Otter: Well, some of the Omegas did a little dance on my face.
Bluto: Who was it?
Otter: Uh, it was Greggy and Dougy and some of the other Hitler youth.
Boon: Why? What ya do?
Otter: I don't know. They're just animals, I guess. [Otter looks around.] Looks like I missed something.
Boon: Yeah, you did. We're all officially kicked out of school. Wormer just got our grades.
Otter: They kicked us out of school? Huh?! That makes sense.
Bluto: [standing up] HEY!! What's this lying around shit?!
Stork: Well, what the hell we s'posed to do, you moron?!
D-Day: War's over, man. Wormer dropped the big one.
Bluto: What? Over? Did you say "over"? Nothing is over until we decide it is! Was it over when the Germans bombed Pearl Harbor? Hell no!
Boon: Forget it. He's rolling.
Bluto: And it ain't over now. 'Cause when the goin' gets tough . . . the tough get goin'! Who's with me? Let's go! C'mon! [He runs out of the room screaming but then returns.]
Bluto: What the fuck happened to the Delta I used to know? Where's the spirit? Where's the guts, huh?! This could be the greatest night of our lives, but you're gonna let it be the worst! "Ooh, we're afraid to go with you Bluto, we might get in trouble." Well, JUST KISS MY ASS FROM NOW ON!!! Not me! I'm not gonna take this! Wormer, he's a dead man! Marmalard, DEAD! Niedermeyer—
Otter: Dead! Bluto's right. Psychotic, but absolutely right. [Otter stands up.] We gotta take these bastards. Now, we could fight 'em with conventional weapons. That could take years and cost millions of lives. Oh no. No, in this case, I think we have to go all out. I think that this situation absolutely requires a really futile and stupid gesture be done on somebody's part.

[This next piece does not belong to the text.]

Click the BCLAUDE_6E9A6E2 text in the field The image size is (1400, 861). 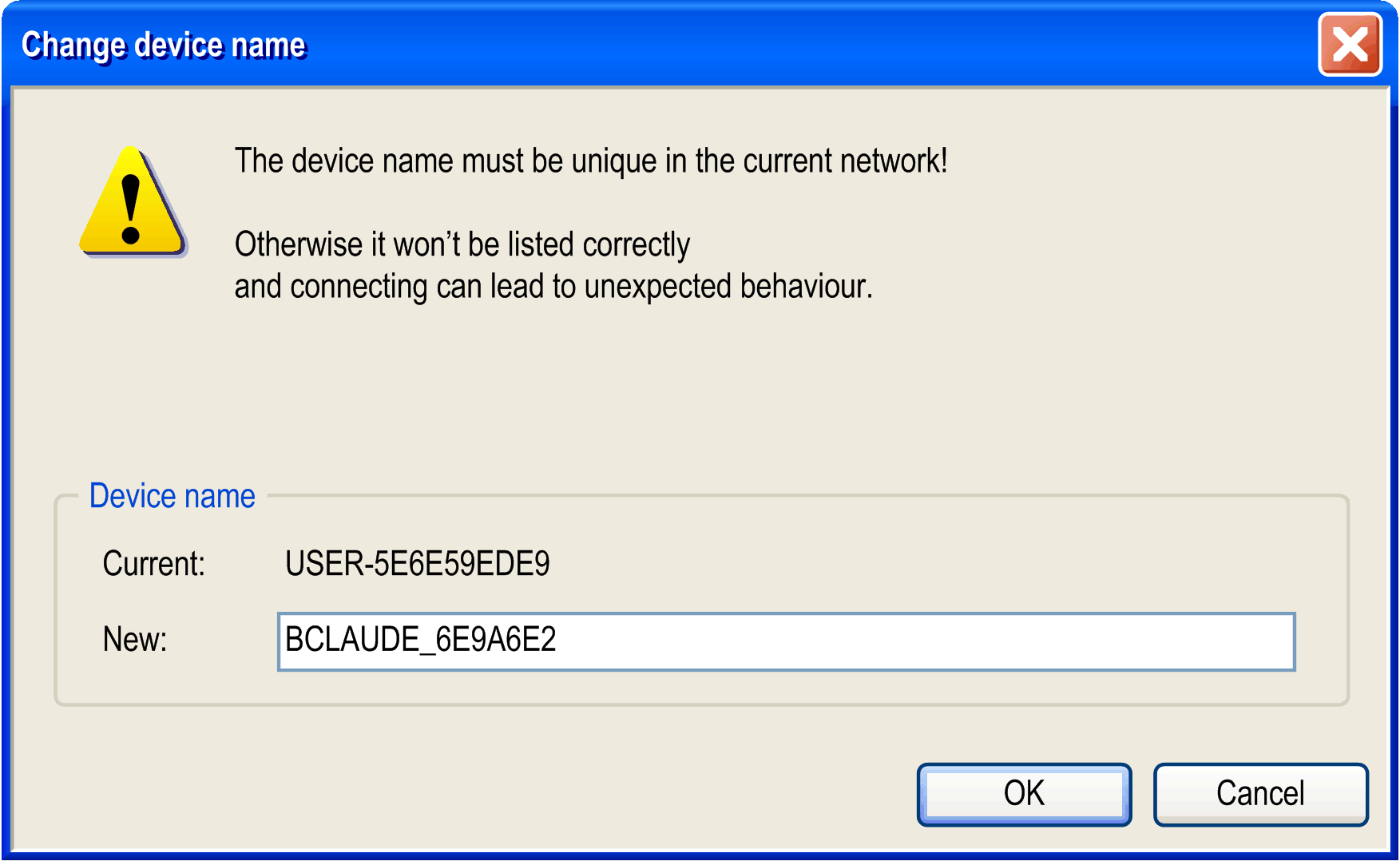point(420,640)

Bluto: And we're just the guys to do it.
[Boon and D-Day stand.]
Boon: Let's do it.
Bluto: Let's do it!
[Everybody cheers and starts running out of the room, with Bluto still standing there.]

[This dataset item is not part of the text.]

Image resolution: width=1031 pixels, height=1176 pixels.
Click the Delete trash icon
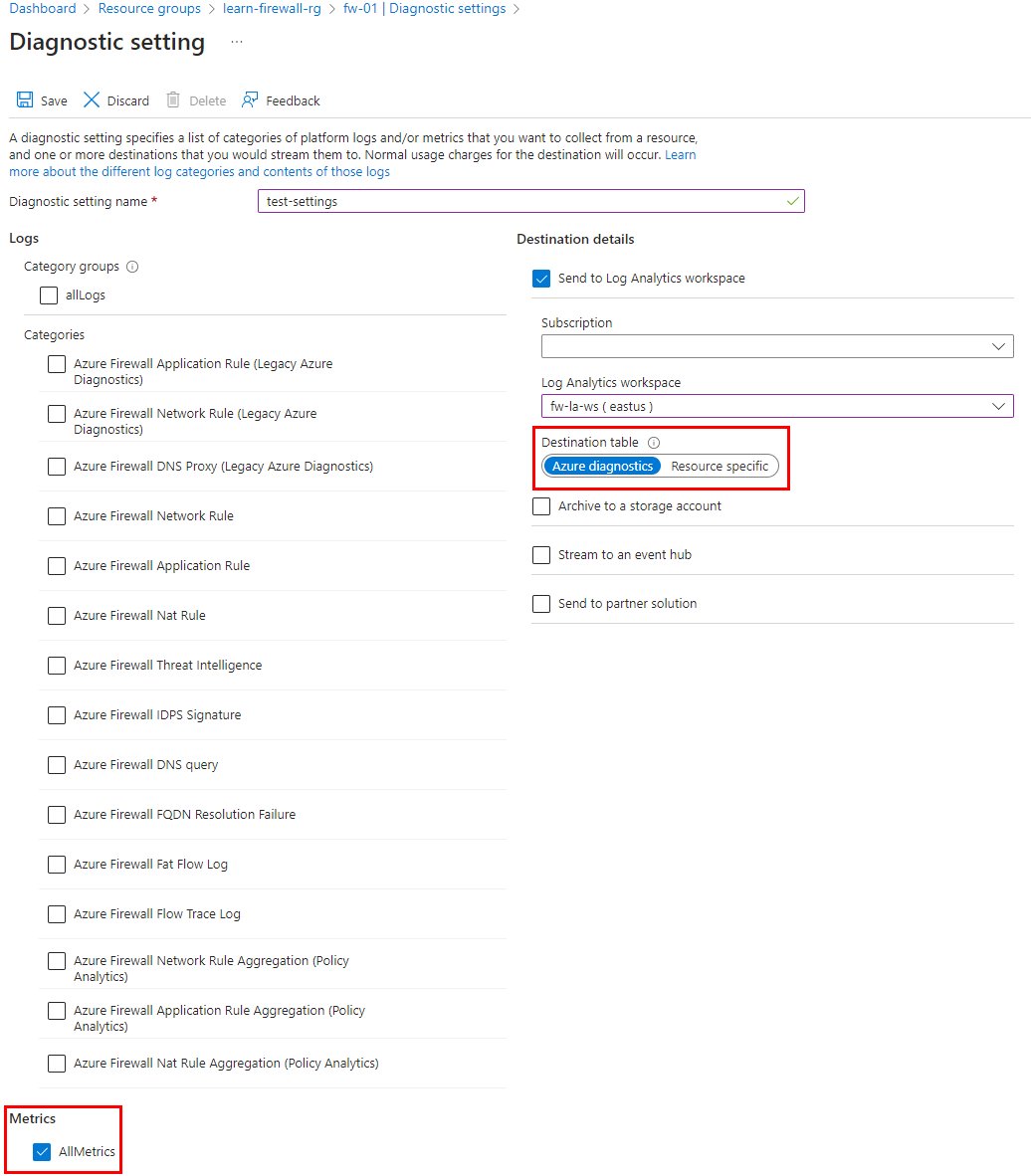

Bluto: Go! Go! Go! Go! Go!
[Bluto runs out with them.]
Pinto: Before we go any further, there's something I have to tell you. I lied to you. I've never done this before.
Clorette De Pasto: You've never made out with a girl before?
Pinto: No. No, I mean, I've never done what I think we're gonna do in a minute. I sort of did once, but I was drunk...
Clorette De Pasto: That's okay, Larry. Neither have I. It's my first time too. And besides, I lied to you, too.